As a counterpoint to this poignant love story told through a lifetime of letter-writing comes Bill Corbett and Kira Obolensky's Hate Mail, offering a decidedly twisted take on the epistolatory play. Exactly as the title would indicate, this variation on Gurney's theme follows the relationship between two antagonists rather than lovers. Naturally, they go from one to the other and back again several times--after all, love and hate are divided by the thinnest of lines. (For the record, the opposite of both is indifference.)

No, this comedy doesn't have the depth or wit of Gurney's, but it doesn't need really need either. It is, essentially, a one-joke play. It's a funny joke, true, but it wears thin after a while, and there isn't much else to take its place. Instead of characters we have caricatures--which is fine for a broad comedy like this, but usually better suited to a shorter sketch, where less character development is needed. 

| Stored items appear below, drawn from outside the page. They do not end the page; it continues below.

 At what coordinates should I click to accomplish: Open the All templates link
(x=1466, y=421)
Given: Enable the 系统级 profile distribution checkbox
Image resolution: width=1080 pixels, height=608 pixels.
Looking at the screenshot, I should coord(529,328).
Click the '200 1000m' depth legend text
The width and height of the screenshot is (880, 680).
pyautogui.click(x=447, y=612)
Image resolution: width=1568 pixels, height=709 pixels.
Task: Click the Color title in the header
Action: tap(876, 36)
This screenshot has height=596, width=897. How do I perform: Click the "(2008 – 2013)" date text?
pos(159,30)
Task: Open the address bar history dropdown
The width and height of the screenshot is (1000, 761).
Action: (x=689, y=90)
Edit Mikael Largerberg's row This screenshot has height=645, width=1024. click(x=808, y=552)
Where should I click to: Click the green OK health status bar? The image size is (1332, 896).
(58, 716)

Fortunately, the current production of the show, running at the 45th Street Theater through tonight, April 2, benefits from D.H. Johnson and Dana Brooke's fine comic timing and Richard Pepenella's evenhanded direction to fill in the spaces where the script is at its weakest. An arched eyebrow from Ms. Brooke or a clueless smile from MR. Johnson instantly adds layers to Corbett and Obolensky's comic archetypes, and makes their bizarre journey that much more enjoyable. In a departure from Gurney's template, Stephanie Tucci provides a surprisingly realistic set for the two characters that lets us see them both at their writing desks. In some ways, it's gilding the lily, but there are quite a few moments when the extra visuals pay off handsomely. Bernie Dove's lighting nicely delineates the two worlds of the writers, keeping them isolated and connected at the same time.

While Hate Mail may not be the riotous laugh-fest it aims to be, it is certainly grin-inducing and quite charming.